Exercise instructions
Copy each line of the data below word for word, leaving out the pictures.

□ □ □ □ □ □ □

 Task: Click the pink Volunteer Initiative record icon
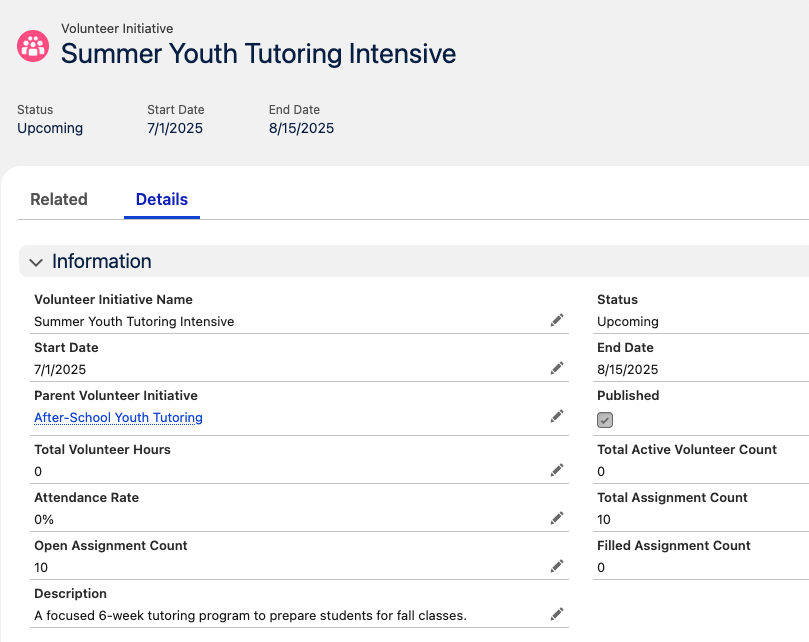tap(32, 44)
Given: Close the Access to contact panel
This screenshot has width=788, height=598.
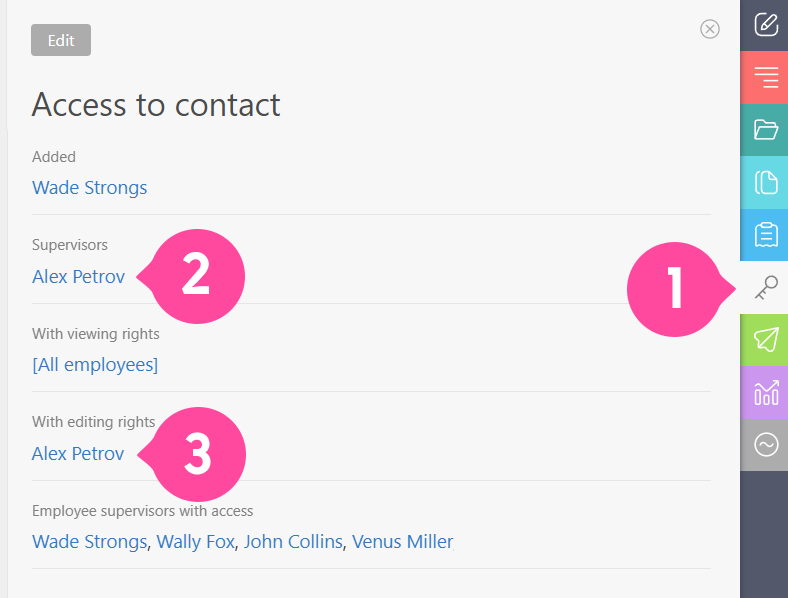Looking at the screenshot, I should (x=710, y=29).
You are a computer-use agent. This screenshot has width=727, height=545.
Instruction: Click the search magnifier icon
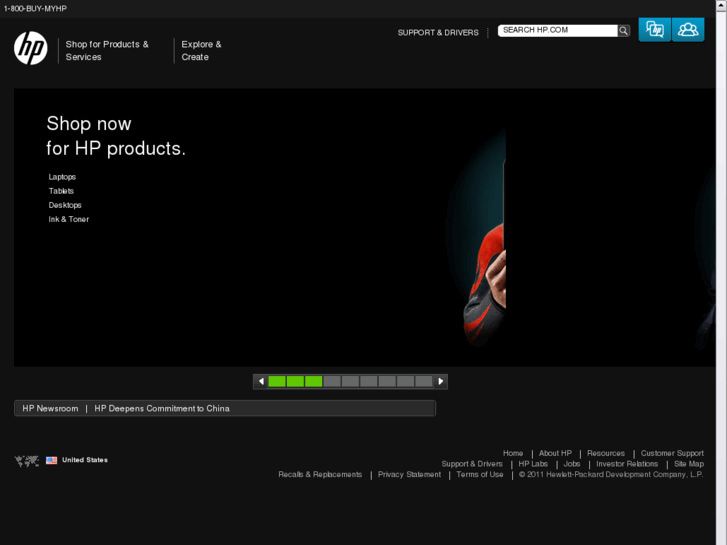pyautogui.click(x=624, y=31)
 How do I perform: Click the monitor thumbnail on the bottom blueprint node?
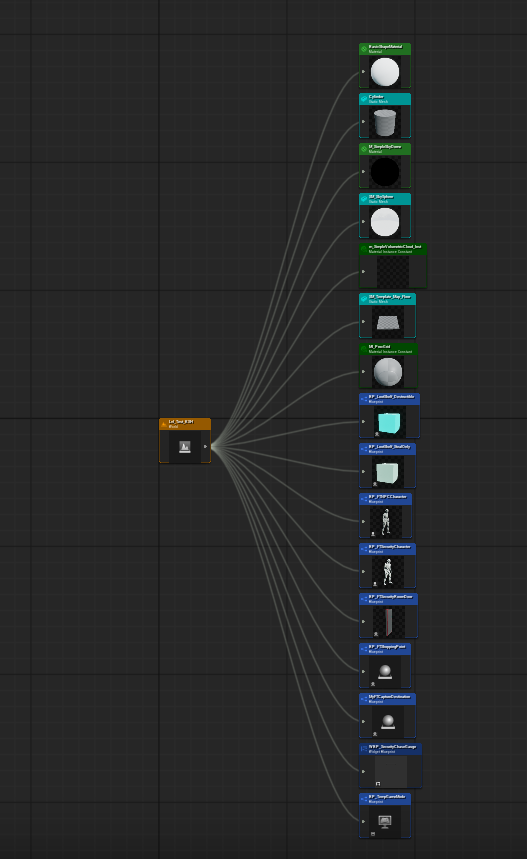pyautogui.click(x=385, y=821)
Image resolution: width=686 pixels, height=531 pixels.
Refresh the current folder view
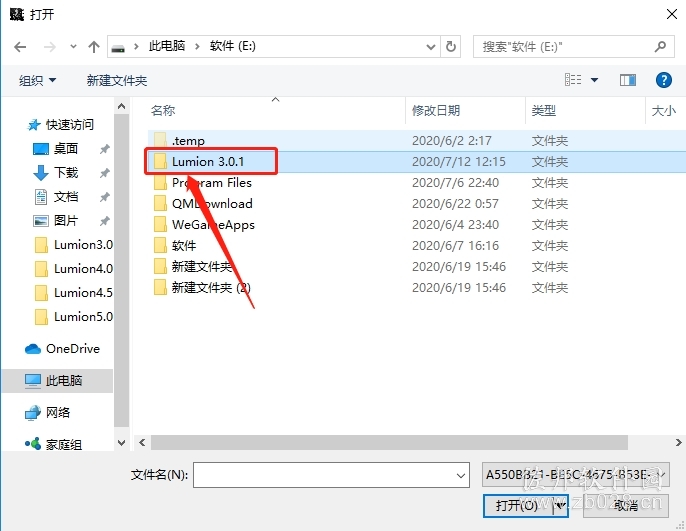[451, 46]
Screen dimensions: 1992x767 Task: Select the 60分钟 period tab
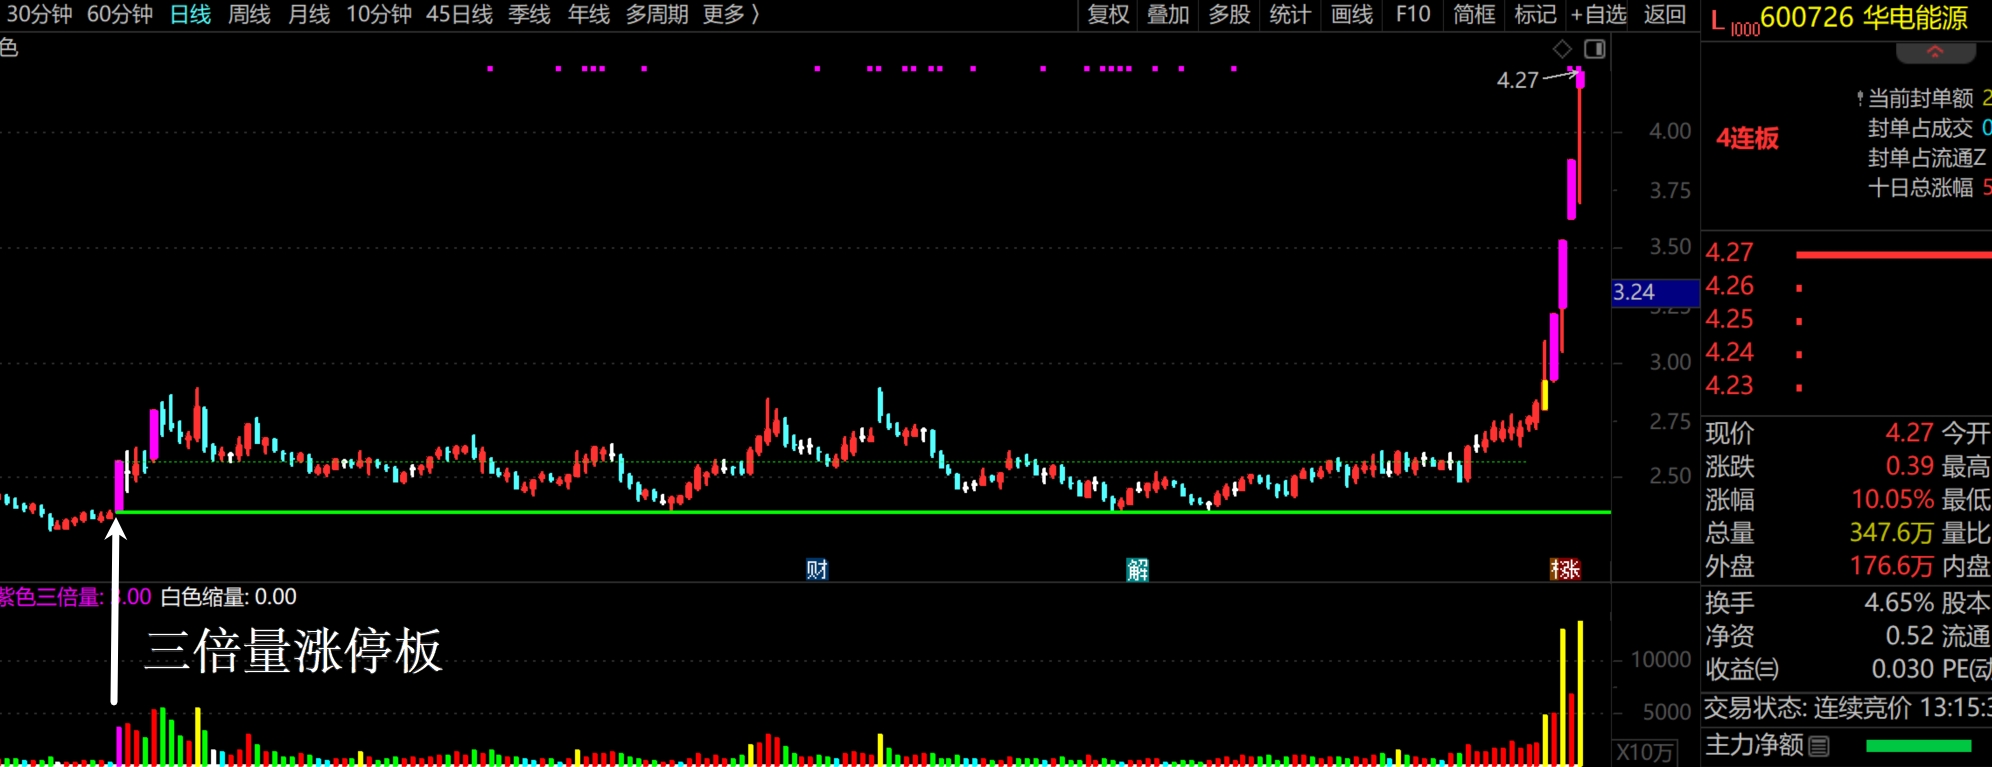(x=120, y=15)
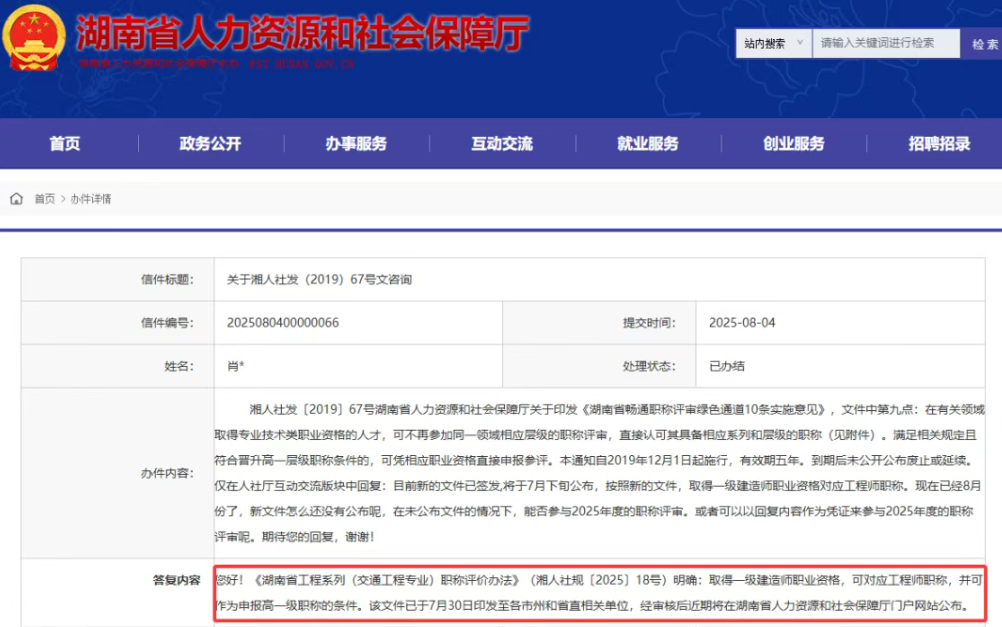Click the letter title about 湘人社发 67号文咨询

(x=319, y=280)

□ □ □ □ □ □ □

Exercise result
 Task: Click the pink Volunteer Initiative record icon
tap(32, 44)
Given: Close the Access to contact panel
This screenshot has width=788, height=598.
Looking at the screenshot, I should (x=710, y=29).
You are a computer-use agent. This screenshot has width=727, height=545.
Instruction: Click the search magnifier icon
pyautogui.click(x=624, y=31)
 How do I perform: Click the monitor thumbnail on the bottom blueprint node?
pyautogui.click(x=385, y=821)
Image resolution: width=686 pixels, height=531 pixels.
Refresh the current folder view
[451, 46]
Screen dimensions: 1992x767 Task: Select the 60分钟 period tab
(x=120, y=15)
Click the letter title about 湘人社发 67号文咨询

(x=319, y=280)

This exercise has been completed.